Collaborative Filtering A 3D transform is applied to the group to produce a sparse representation in transform domain, and filtered. After that, an inverse transformation is carried out to cast the filtered data back into image domain, which is a 3D array again.
Reconstruct the Image The patches in each groups are redistributed into their original positions. Each pixel may be updated multiple times at this stage.

The algorithm runs the aforementioned 3-step procedure twice. In the first run, the noisy image is processed with hard thresholding in the sparse transform to produce an estimated image. Then with this image as input, the same procedure is carried out with wiener filter instead of hard thresholding to get wiener coefficient. We then apply the wiener coefficient to the original images. The latter makes the assumption that energy spectrum of the first output is correct, and is more efficient than hard-thresholding.

Approach

Block matching

We first divide the entire noisy image into a set of overlapping reference patches. This is done in a sliding-window manner, each patch has size of 8x8, with a stride of 3 by default. The last column and row are guaranteed to generate references, even if the dimensions of image may not be divisible by 3.
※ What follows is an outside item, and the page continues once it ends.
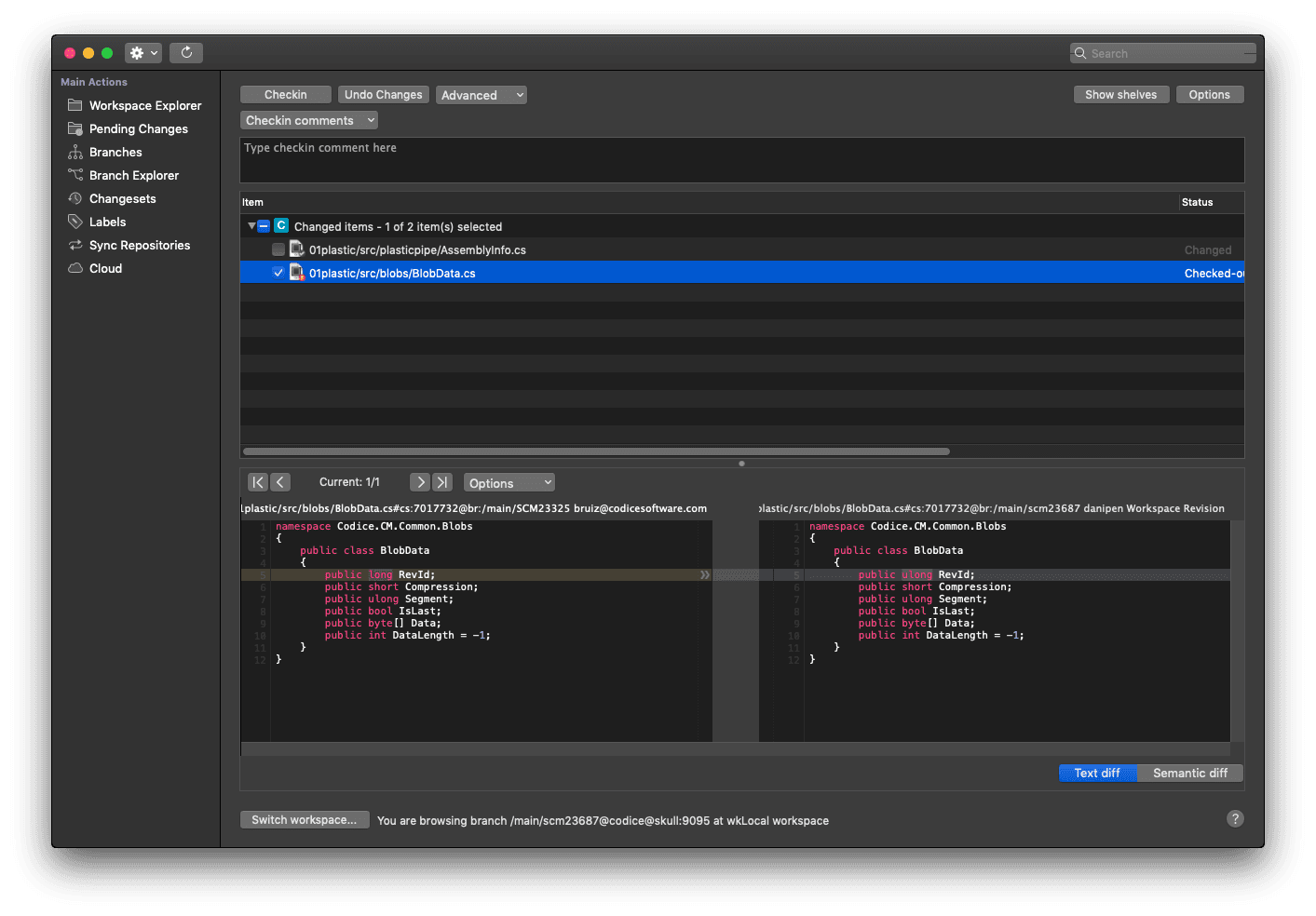Uncheck the BlobData.cs file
For an example 512x512 input, a total of [(512 - 8 + 1)/3]^2 = 28561 reference patches are generated.

Every CUDA thread will be given one reference patch. Within each thread, a local window of 64 by 64 around the reference patch is searched for q patches that are close match to the reference patch. The distance metric we use in matching is the L2-distance in pixel space. This is an approximation to the original paper, where a 2D transformation and a hard-thresholding is applied before applying L2-distance in frequency space. It's much simpler in computation and easier for implementation.

An image showing three q_patches in a group. The black frame denotes the reference patch

A maximum of 8 q patches are kept for each reference patch. After the matching, a stack of num_ref_patch x max_num_patch_in_group patches is produced, each row containing the max_num_patch_in_group closest q patches to the respective reference patch.

FFT

CUDA has very fast FFT library for 1D, 2D and 3D transformation. To use the CUDA FFT transform, we need to create a transformation plan first which involves allocating buffers in the GPU memory and all the initialization. After creating the plan, we can apply the plan on the data and the actual computation is very fast (refer to the running time breakdown graph below). CUDA FFT also supports batch mode which allows us to perform a batch of transformations by calling API once and CUDA will handle the optimization of the kernel lauches behind.
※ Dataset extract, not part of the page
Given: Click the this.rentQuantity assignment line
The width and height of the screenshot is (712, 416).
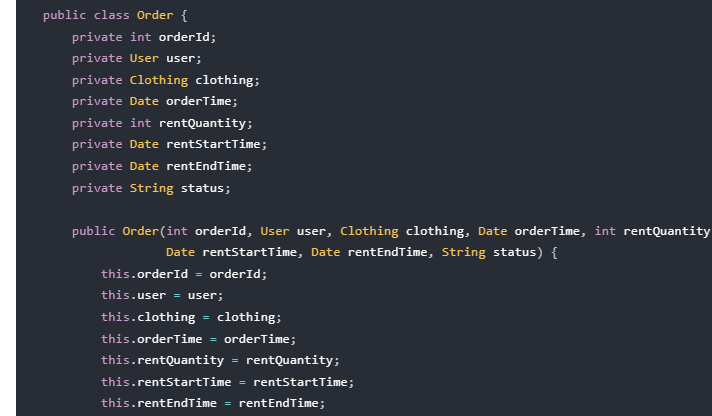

Fast fourier transform is crucial to the BM3D algorithm and we tried different approaches for the transformation. In the original paper and reference implementation, they both separate the 3D transformation into 2D transformation on the patches and 1D transformation across the patches. So we tried this approach first to compare the performance. After the block matching stage, we will have an array of patch indices and also an array to store how many patches in each of the group. We then gather the data from the images according to these indices to form a 3D matrix.

Left: The data layout for 3D matrix. Right: The data layout for 4D matrix

The first dimension is the patch width, the second dimension is the patch height and the third dimension is the patch number. 2D FFT will then transform this array into frequency domain. To perform the 1D transform across patches for each patch pixel location, we need to reorganize the array to form a 4D matrix.

The first dimension is the pixel value across patches in the same group, the second dimension is the patch width, the third dimension is the patch height and the fouth dimension is the group. In this way, the values to be transformed will be continuous in memory. We then apply the 1D transform and also the hard thresholding to filter the data. During the hard thresholding, we need to record number of non-zero values for each group as the coefficient for aggregation stage. So we map each thread to a group fo patches so that each thread will work independently.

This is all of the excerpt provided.